Mars’s gravity is about 38% that of Earth, with Just 10% of the mass. The surface pressure is just over 100 times weaker than ours at sea level, meaning that a human standing on the surface would see their blood instantly boil. The red colour on Mars’s surface is the result of rusting, due to iron present in the rocks and soil reacting with oxygen to produce an iron oxide.
In 1877 the American astronomer Asaph Hall, urged on by his wife, discovered that Mars had two moons orbiting so close that they were within the glare of the planet. They were named Phobos and Deimos, after the attendants of Ares in the Iliad. Interestingly, the moons are not spherical like most other moons; they are almost potato-shaped and only about ten miles wide at their longest axis, indicating that they are the fragments of the collision of larger objects near Mars billions of years ago. Phobos orbits Mars more than three times a day, while Deimos takes 30 hours. Phobos is gradually moving closer to Mars and will crash into the planet within 50 million years, a blink of an eye in astronomical terms. The moons have both been touted as a possible base, from which humans could observe and travel to Mars.
Evidence of water
The cold temperature and low atmospheric pressure on Mars means that finding liquid water on its surface is highly improbable, as it would immediately freeze and then evaporate. While ice has been discovered at the poles, it is the search for liquid water that is the most important. Scientists have found life on Earth in many different environments, but none has been discovered in the absence of water. If there is liquid water on Mars, that means there could be life as well.
In 2008, NASA’s Phoenix Mars lander provided proof that there was water beneath the surface when it dug a trench and observed that some material subsequently disappeared, suggesting that underground water was being vaporized as it was exposed to the air. NASA’s Spirit rover gleaned one of the most conclusive pieces of evidence for water on Mars, after becoming stuck in soil in early 2009. Attempts to move the rover disturbed the ground and brought subsurface soil up to the surface, which suggested that water had moved downwards through the surface.
Why haven’t we set foot on Mars?
One of the problems with any manned mission to Mars is the region of space the crew must traverse. To get to Mars with current technology would take about six months, and a human spacecraft would also need enough fuel to take off and return to Earth.

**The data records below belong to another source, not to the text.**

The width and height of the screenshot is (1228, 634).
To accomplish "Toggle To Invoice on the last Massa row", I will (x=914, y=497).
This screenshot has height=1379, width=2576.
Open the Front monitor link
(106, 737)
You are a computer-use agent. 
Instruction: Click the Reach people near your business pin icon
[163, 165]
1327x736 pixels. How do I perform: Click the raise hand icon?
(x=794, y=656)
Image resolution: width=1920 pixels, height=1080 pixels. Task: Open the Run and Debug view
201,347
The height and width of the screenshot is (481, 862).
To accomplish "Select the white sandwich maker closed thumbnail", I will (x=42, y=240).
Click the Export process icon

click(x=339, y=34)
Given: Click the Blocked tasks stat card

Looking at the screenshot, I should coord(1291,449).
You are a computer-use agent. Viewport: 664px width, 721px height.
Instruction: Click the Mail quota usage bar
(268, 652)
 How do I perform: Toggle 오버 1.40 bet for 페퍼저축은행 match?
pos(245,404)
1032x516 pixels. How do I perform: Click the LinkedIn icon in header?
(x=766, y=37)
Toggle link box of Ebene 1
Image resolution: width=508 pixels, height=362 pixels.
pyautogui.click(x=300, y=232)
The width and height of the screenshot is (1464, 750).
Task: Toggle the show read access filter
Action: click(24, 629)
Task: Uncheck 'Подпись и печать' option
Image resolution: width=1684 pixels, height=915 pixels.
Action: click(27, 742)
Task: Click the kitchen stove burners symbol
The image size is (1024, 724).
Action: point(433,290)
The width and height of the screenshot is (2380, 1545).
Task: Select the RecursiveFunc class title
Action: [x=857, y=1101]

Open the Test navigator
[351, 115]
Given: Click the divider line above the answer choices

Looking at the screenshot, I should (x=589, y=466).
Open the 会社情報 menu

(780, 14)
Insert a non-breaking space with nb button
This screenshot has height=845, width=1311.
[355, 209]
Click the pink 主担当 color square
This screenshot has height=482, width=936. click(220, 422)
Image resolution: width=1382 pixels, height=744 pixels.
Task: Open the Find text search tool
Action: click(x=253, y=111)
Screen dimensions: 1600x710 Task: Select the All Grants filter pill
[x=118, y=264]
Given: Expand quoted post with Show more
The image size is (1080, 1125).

Another problem is the amount of solar radiation there would be subjected to. Outside Earth’s magnetosphere (and with Mars not having one), there is a high chance of potentially fatal damage caused by the Sun. There is the also the added mental strain of travelling such a long distance.
The Mars-500 mission at the Russian Academy of Sciences is currently performing an experiment where a crew of volunteers have been placed inside a mock-up potential Mars spacecraft for 640 days to simulate such a mission. All communications outside the enclosed environment have been given a 20-minute delay, similar to what humans would experience if they were to travel to Mars.
Currently, NASA and private enterprises are stepping up efforts to get humans to Mars by the 2030s. NASA’s space shuttle replacement, the Orion spacecraft, has provisionally been tasked with taking humans to Mars by 2035, while private companies such as Space X (with its Dragon capsule) also hope to eventually reach Mars at a similar time.